Shi Yongquan, Pi Yueyang, Liu Zhanghui, Zhao Hong, Wang Shiping
College of Computer and Data Science, Fuzhou University, Fuzhou, 350108, China; Key Laboratory of Intelligent Metro, Fujian Province University, Fuzhou, 350108, China.
College of Computer and Data Science, Fuzhou University, Fuzhou, 350108, China.
Neural Netw. 2025 Apr;184:107102. doi: 10.1016/j.neunet.2024.107102. Epub 2024 Dec 31.
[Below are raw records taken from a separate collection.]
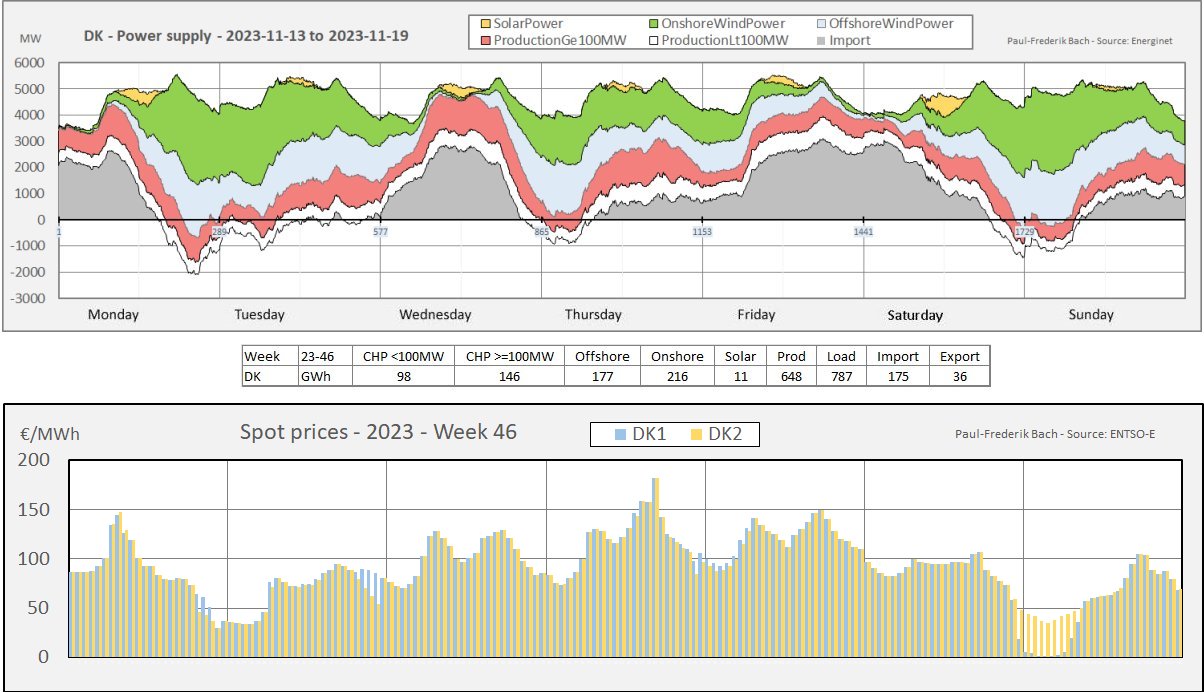The height and width of the screenshot is (692, 1204).
Task: Click the Wednesday day label
Action: 435,314
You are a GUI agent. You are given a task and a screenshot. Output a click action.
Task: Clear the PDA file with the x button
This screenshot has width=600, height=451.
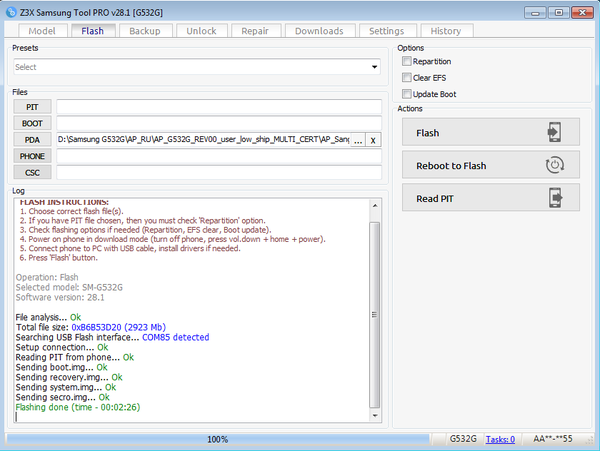tap(374, 140)
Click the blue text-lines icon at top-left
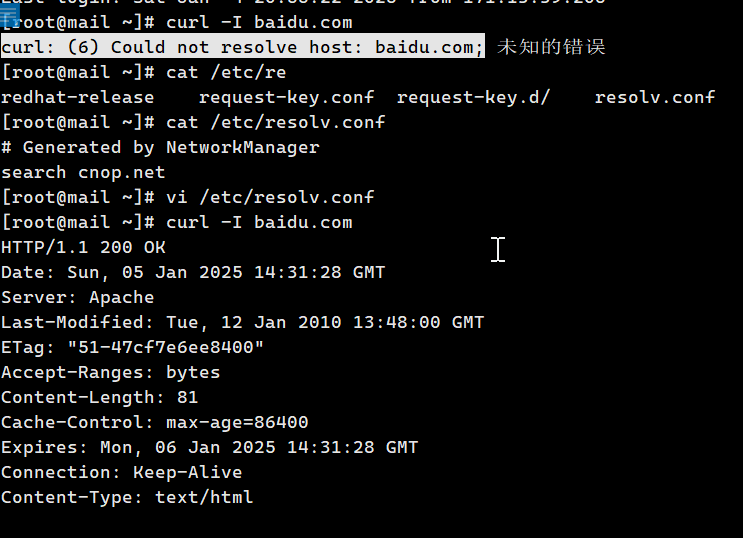 pos(9,16)
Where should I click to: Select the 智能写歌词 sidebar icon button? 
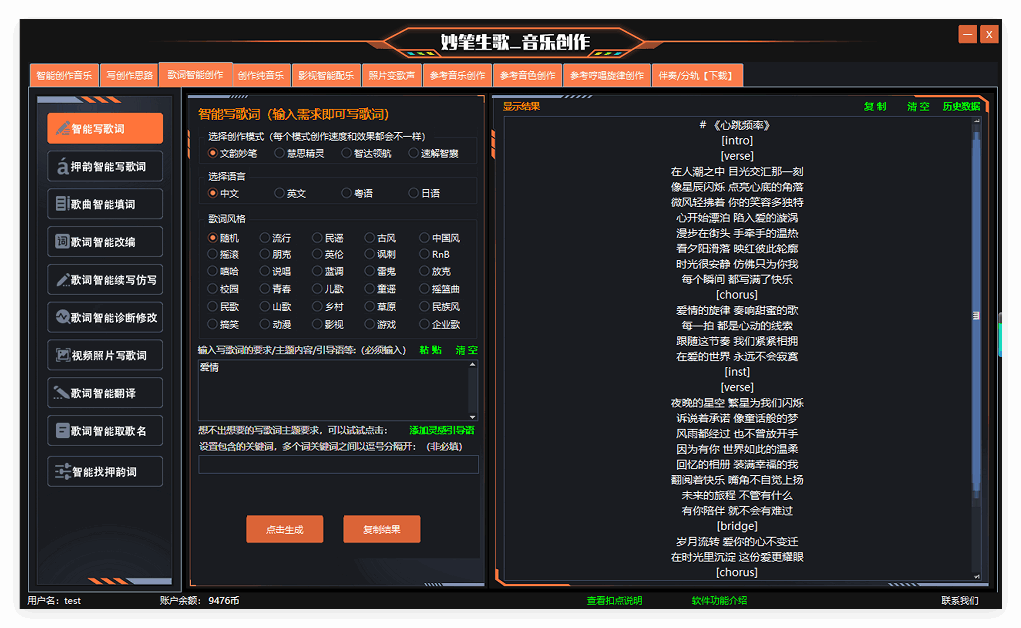click(x=105, y=128)
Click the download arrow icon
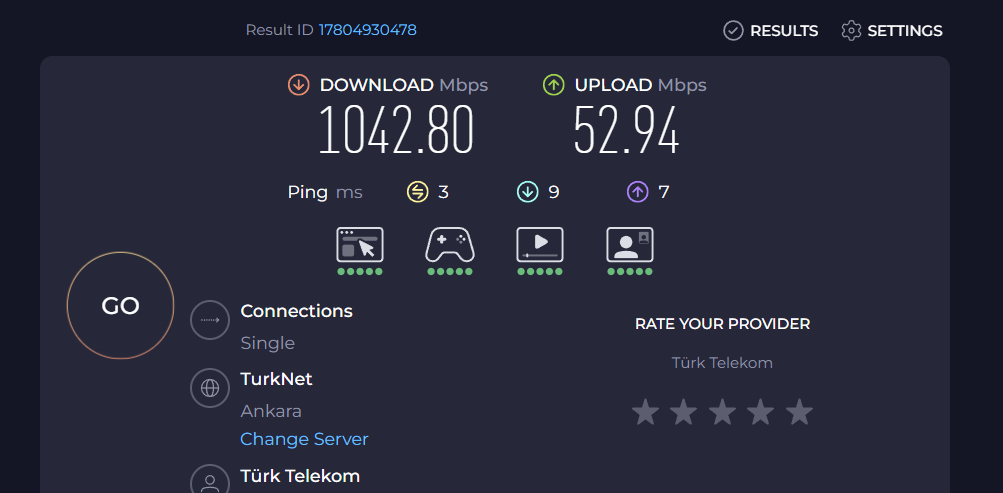Screen dimensions: 1003x493 299,85
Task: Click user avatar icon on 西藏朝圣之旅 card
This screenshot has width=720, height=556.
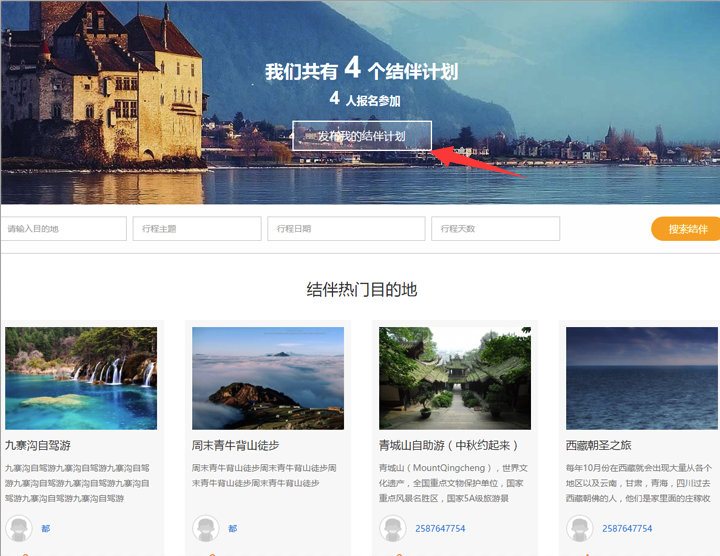Action: coord(579,529)

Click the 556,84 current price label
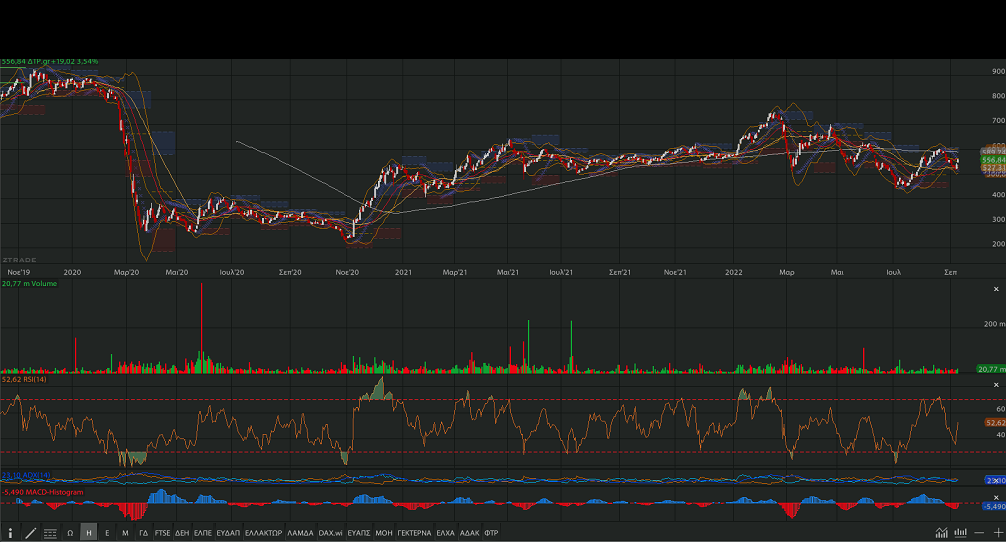(x=991, y=160)
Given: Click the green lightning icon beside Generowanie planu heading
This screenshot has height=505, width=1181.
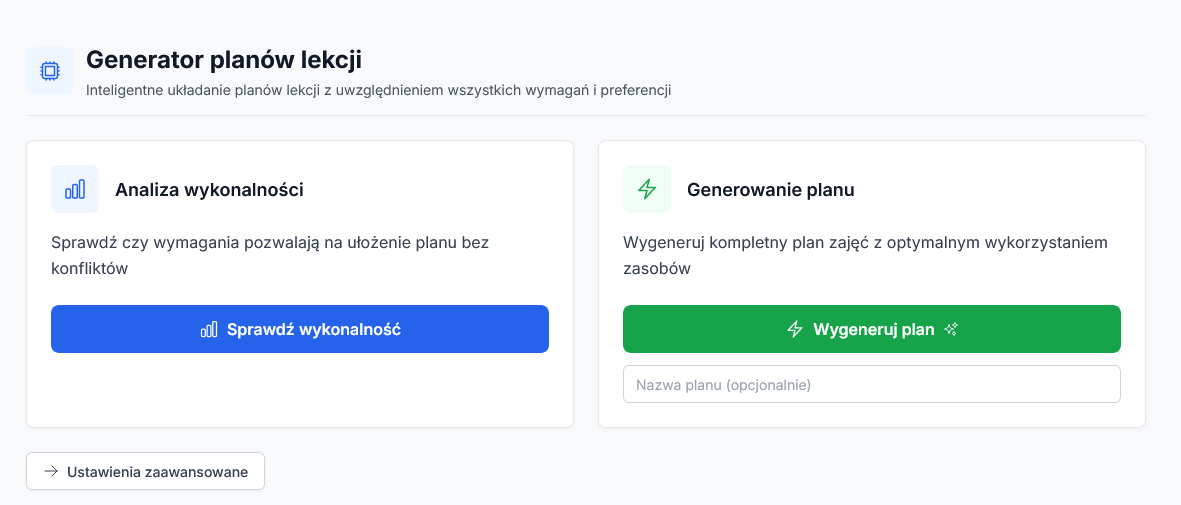Looking at the screenshot, I should click(647, 189).
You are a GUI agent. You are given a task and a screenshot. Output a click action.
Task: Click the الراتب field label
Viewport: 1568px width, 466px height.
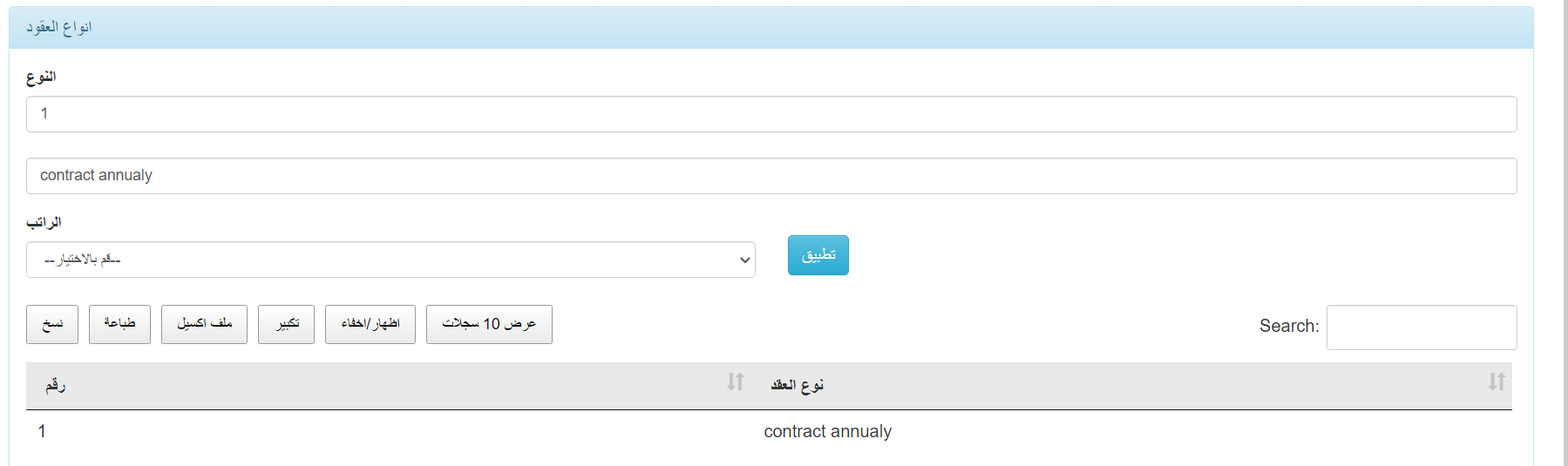click(44, 222)
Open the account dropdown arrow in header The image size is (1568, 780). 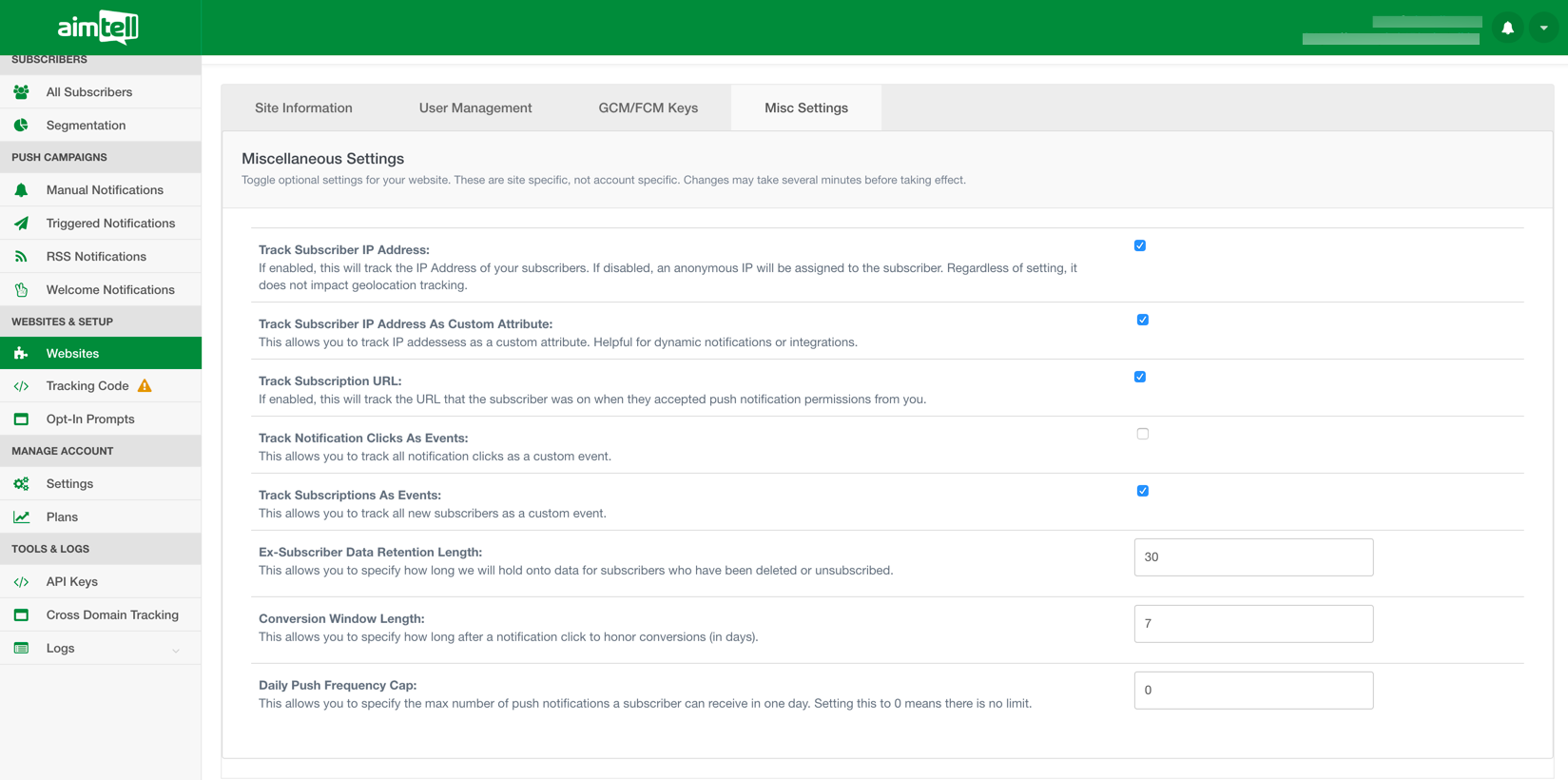click(1543, 29)
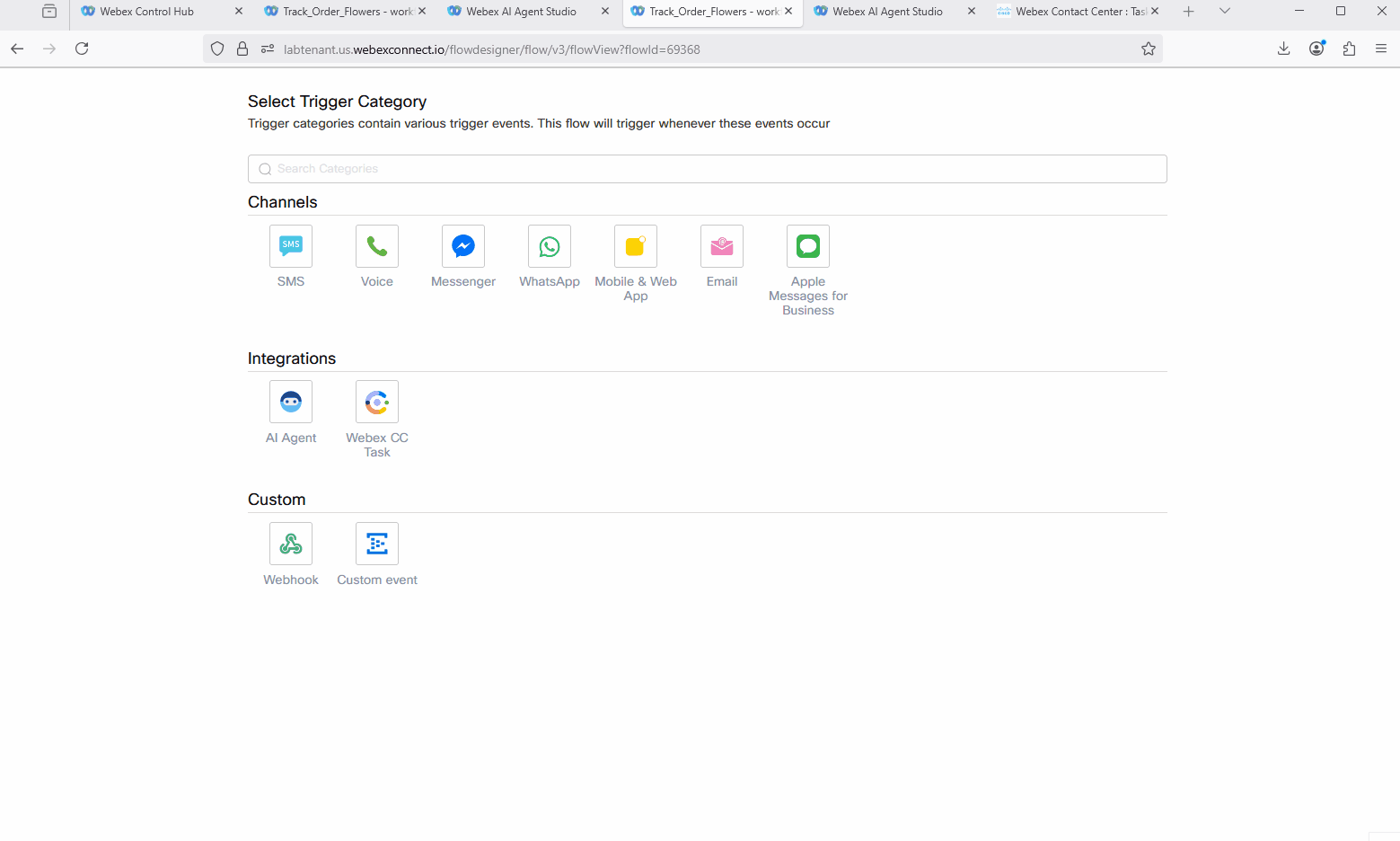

Graph convolutional networks have achieved remarkable success in the field of multi-view learning. Unfortunately, most graph convolutional network-based multi-view learning methods fail to capture long-range dependencies due to the over-smoothing problem. Many studies have attempted to mitigate this issue by decoupling graph convolution operations. However, these decoupled architectures lead to the absence of feature transformation module, thus limiting the expressive power of the model. To this end, we propose an information-controlled graph convolutional network for multi-view semi-supervised classification. In the proposed method, we maintain the paradigm of node embeddings during propagation by imposing orthogonality constraints on the feature transformation module. By further introducing a damping factor based on residual connections, we theoretically demonstrate that the proposed method can alleviate the over-smoothing problem while retaining the feature transformation module. Furthermore, we prove that the proposed model can stabilize both forward inference and backward propagation in graph convolutional networks. Extensive experimental results on benchmark datasets demonstrate the effectiveness of the proposed method.